I've heard the same thing from my Tory friends. Actually, one Red Tory friend from Ontario asked me if we were nuts because of the media stories about Topp being the frontrunner. Said he'd even be open to voting for us with Mulcair as leader...

I know everyone has their own criteria and such for selecting a leader and I respect that but it baffles my mind how some determine their choice. Reminds me again of the Republicans in the US... shoot themselves in the foot because they want to be "pure" or find the most right-wing candidate... while the only one in the race who could possibly defeat Obama is at the back of the pack.

Winston

Hunky_Monkey wrote:
Winston wrote:
I've heard the same thing from my Tory friends. Actually, one Red Tory friend from Ontario asked me if we were nuts because of the media stories about Topp being the frontrunner. Said he'd even be open to voting for us with Mulcair as leader... I know everyone has their own criteria and such for selecting a leader and I respect that but it baffles my mind how some determine their choice.
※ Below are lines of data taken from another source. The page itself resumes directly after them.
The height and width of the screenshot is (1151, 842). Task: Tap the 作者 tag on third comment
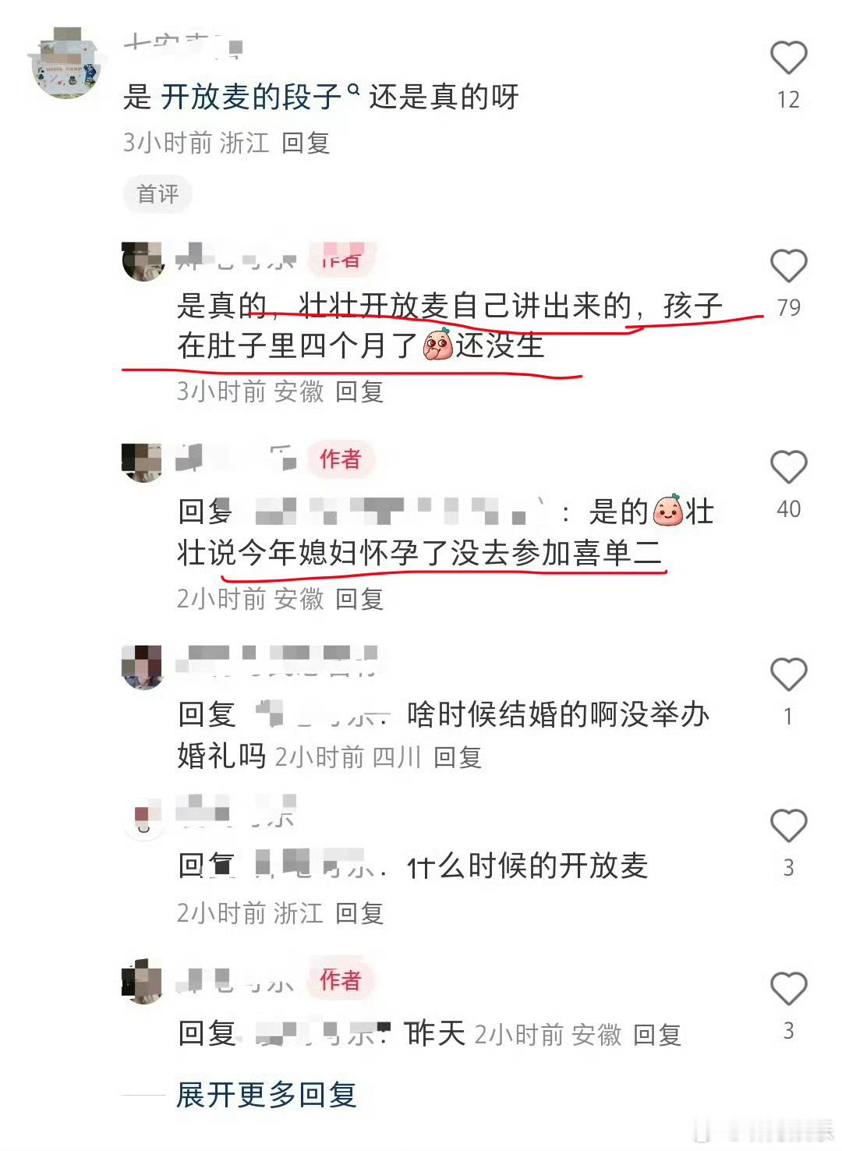click(x=341, y=459)
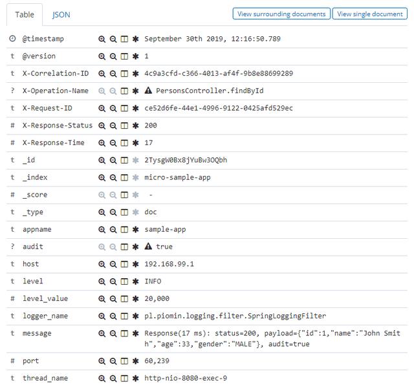Filter out the X-Response-Status value 200
Screen dimensions: 414x387
point(113,126)
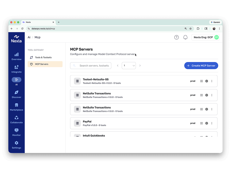Screen dimensions: 231x170
Task: Open Discover from the left navigation
Action: (x=16, y=94)
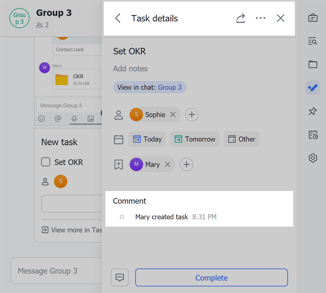This screenshot has width=326, height=293.
Task: Open the calendar events sidebar icon
Action: (x=313, y=134)
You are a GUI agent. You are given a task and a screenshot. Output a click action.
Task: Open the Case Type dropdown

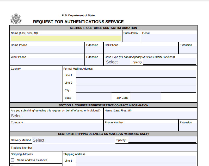pyautogui.click(x=112, y=62)
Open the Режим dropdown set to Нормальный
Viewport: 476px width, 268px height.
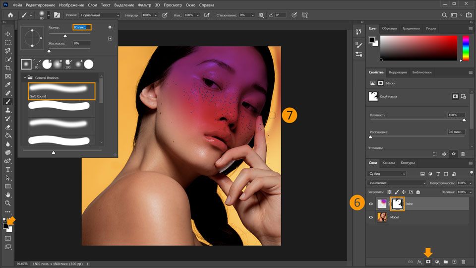tap(99, 15)
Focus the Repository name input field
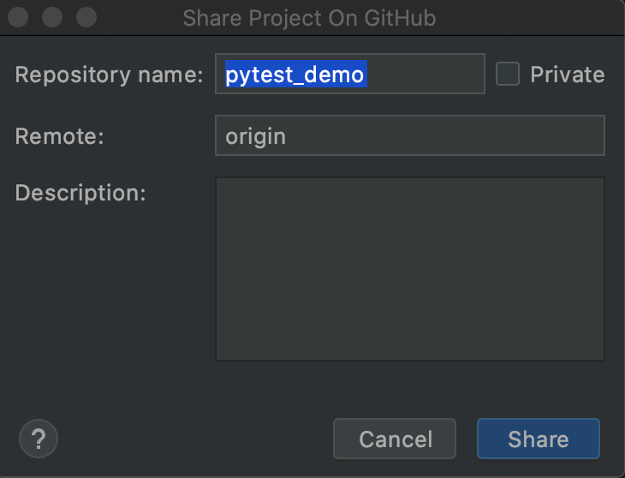Image resolution: width=625 pixels, height=478 pixels. tap(350, 74)
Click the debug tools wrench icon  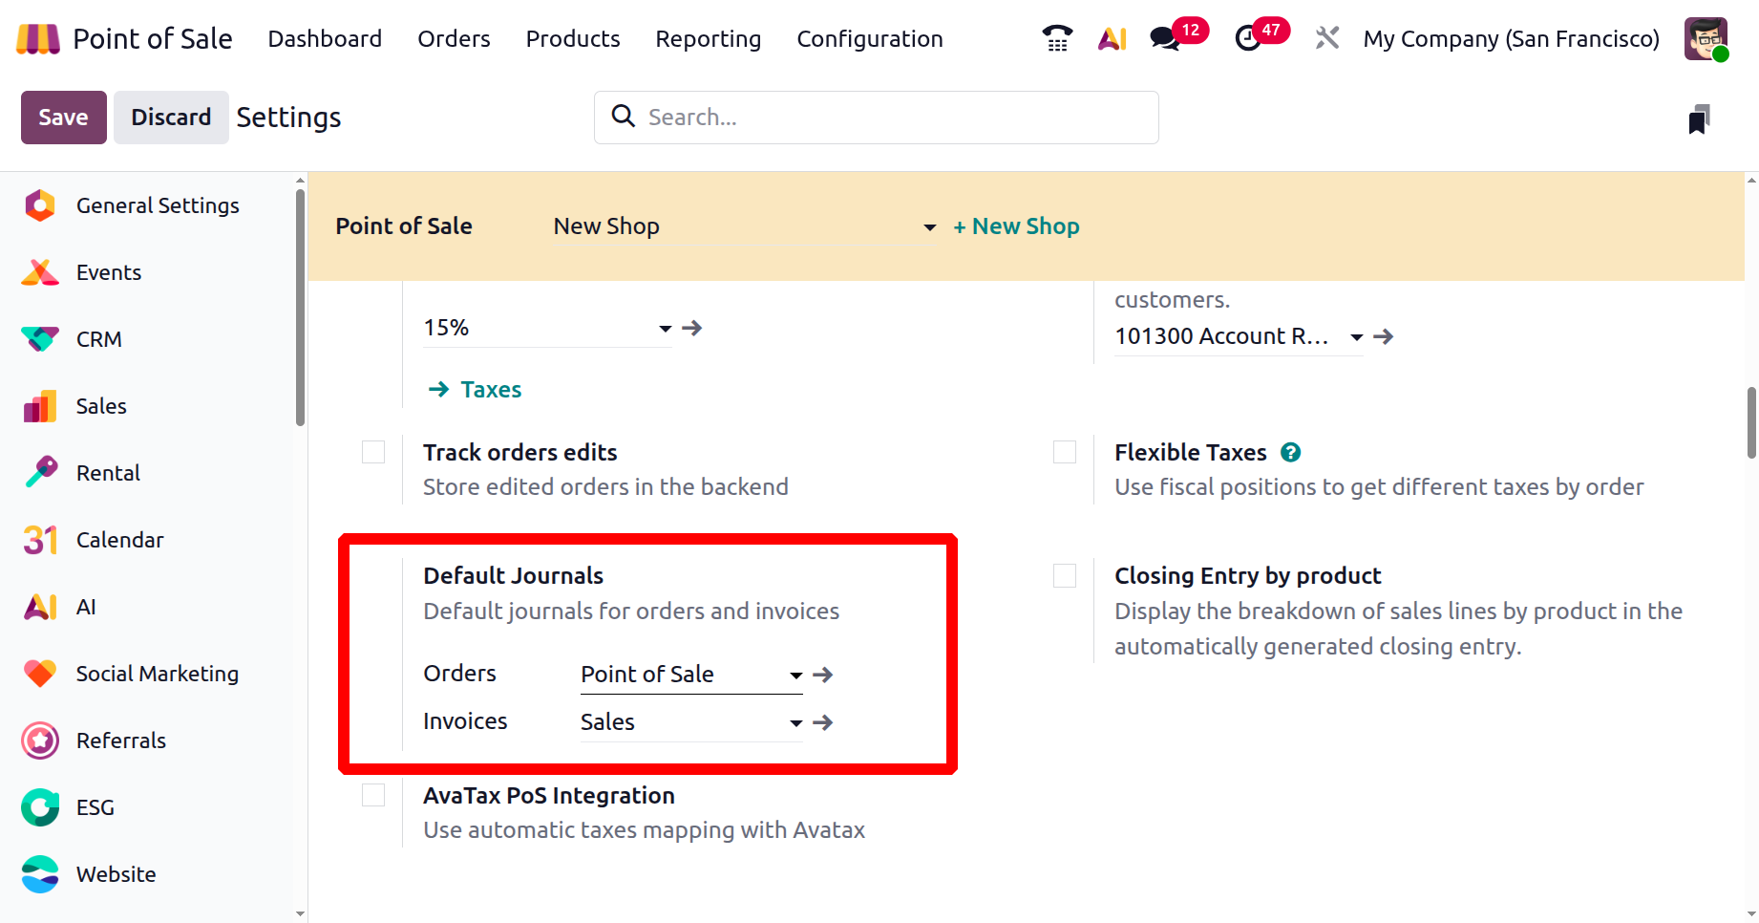[1326, 38]
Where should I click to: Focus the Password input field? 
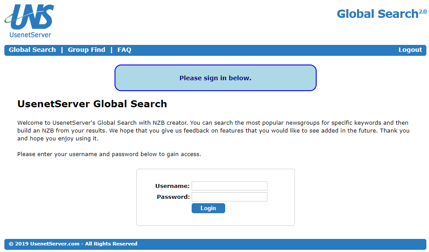229,197
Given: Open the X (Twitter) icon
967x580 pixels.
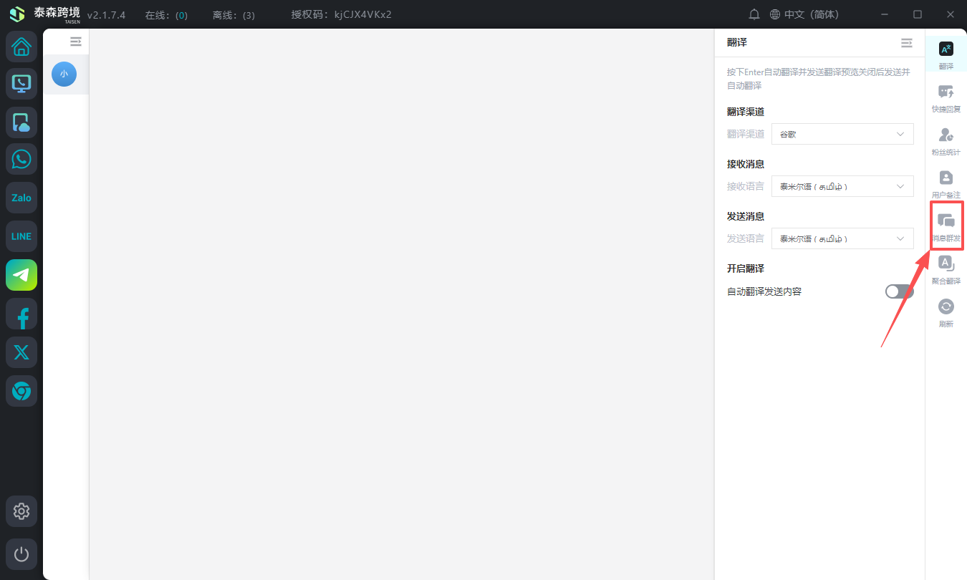Looking at the screenshot, I should [21, 352].
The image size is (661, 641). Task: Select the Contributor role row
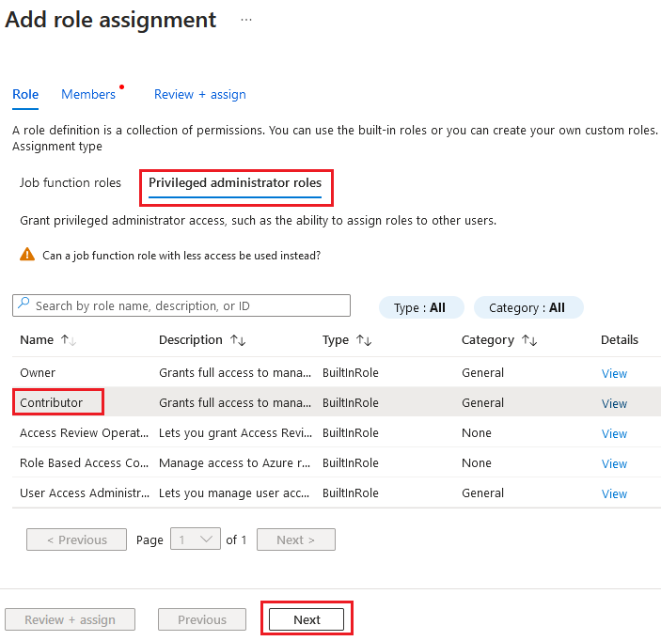tap(52, 403)

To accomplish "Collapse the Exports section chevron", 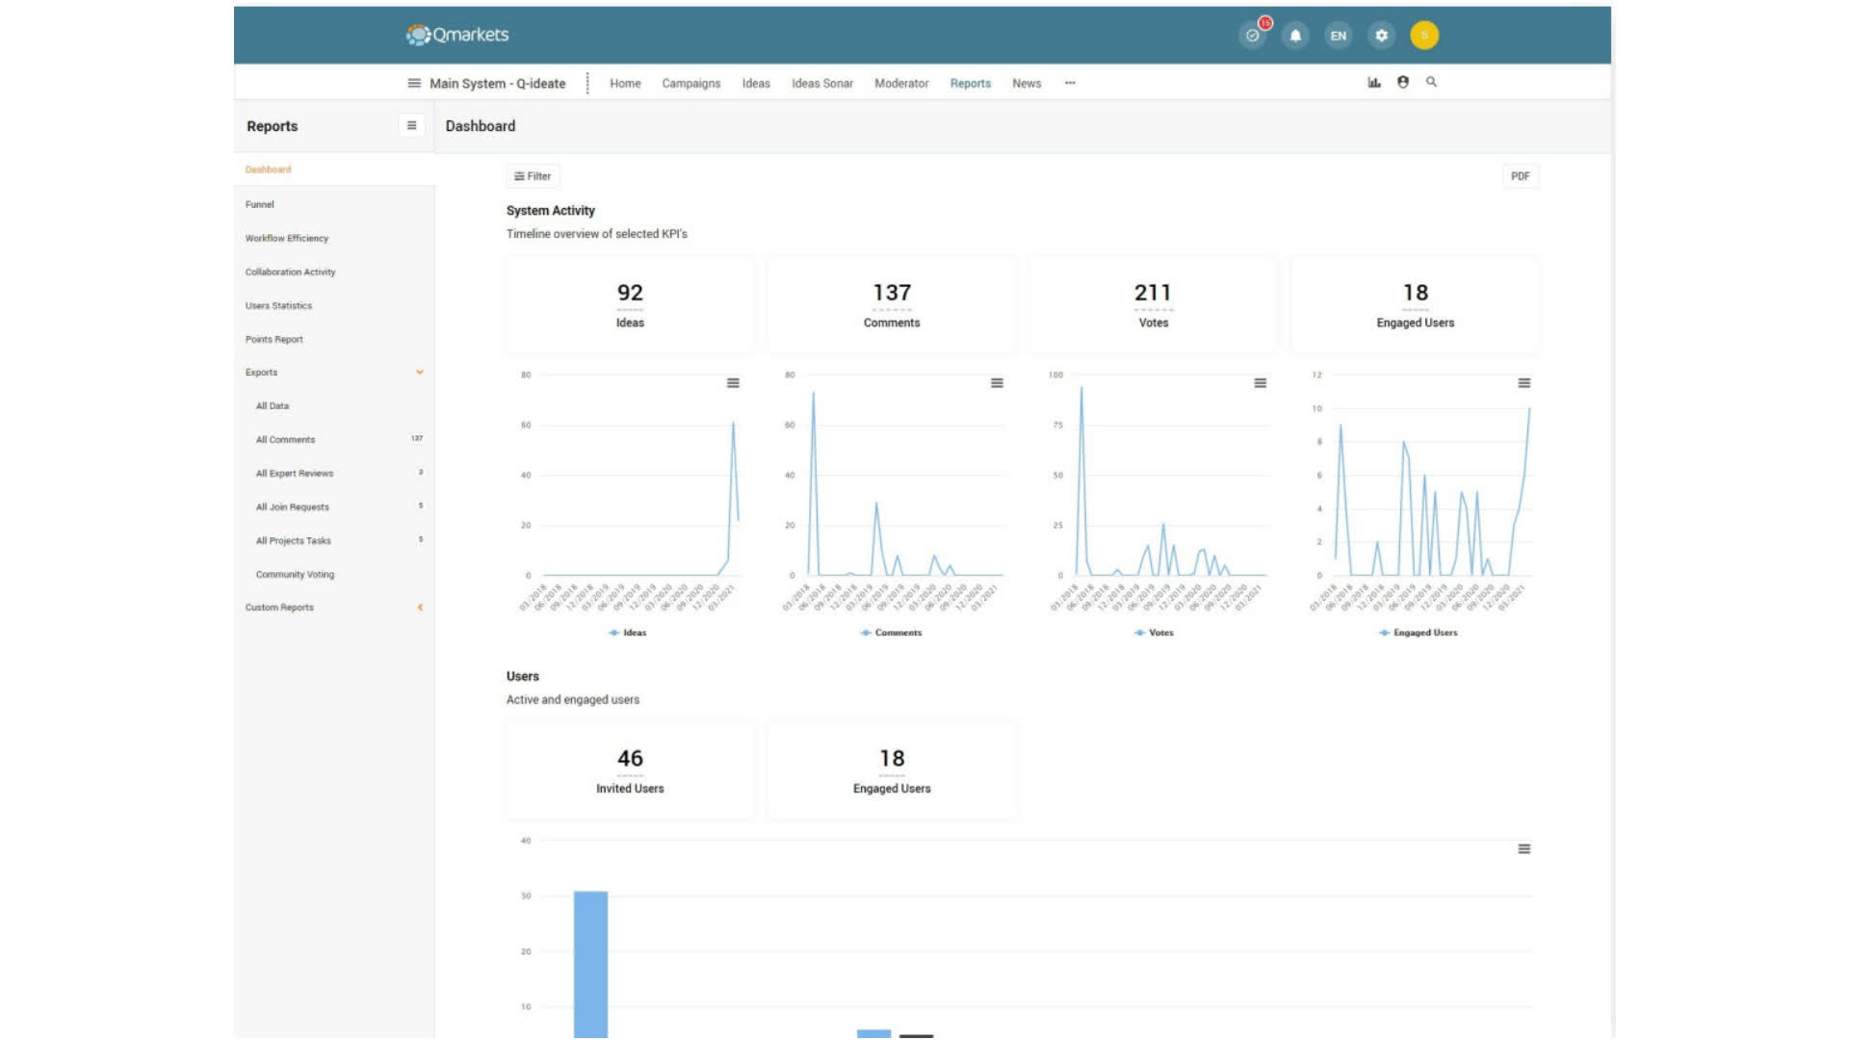I will point(419,373).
Reminds me again of the Republicans in the US... shoot themselves in the foot because they want to be "pure" or find the most right-wing candidate... while the only one in the race who could possibly defeat Obama is at the back of the pack.

One of my Liberal friends expressed the faint hope that if we "reject" Mulcair (her words), he would jump over to lead them!  If that's not an endorsement, I don't know what is.

My mom was telling me today about how she was trying to drum up support with her Green Party friends in suburban Toronto.  This one friend of hers told her, "Patti, I accept the fact that I will have to vote for Mulcair to get rid of Harper, but I'm not going to buy an NDP membership to make him leader!" 

AnonymousMouse

Winston wrote:

My mom was telling me today about how she was trying to drum up support with her Green Party friends in suburban Toronto.  This one friend of hers told her, "Patti, I accept the fact that I will have to vote for Mulcair to get rid of Harper, but I'm not going to buy an NDP membership to make him leader!" 

We're all going to have to get used to being on the "winning side" strategic voting-wise. I can only imagine how painful it must be for hardcore Liberal patisans to hear this sort of stuff after decades of being on the other side.

Winston

AnonymousMouse wrote:
We're all going to have to get used to being on the "winning side" strategic voting-wise. I can only imagine how painful it must be for hardcore Liberal patisans to hear this sort of stuff after decades of being on the other side.

Hopefully we accept this new reality with a modicum of humility, as well as a renewed committment to democratic reform - the Liberals didn't - and see where it got them.

NorthReport
Wilf Day

A friend says he was at a Q&A session with Thomas Mulcair in Edmonton. There were about 150 people
in attendance.
He was asked about his position on PR and his answer was that he
understands that PR is a good principle but said that it would require amending
the constitution and that he does not want to bother with constitutional
amendments.

Was anyone else here at that meeting? Did he really say that? That's terribly dismaying.
First, I suspect he knows better, but just wanted to change the topic (why?). Alternatively, he really thinks PR would require amending the constitution, in which case he has failed to find out anything about it.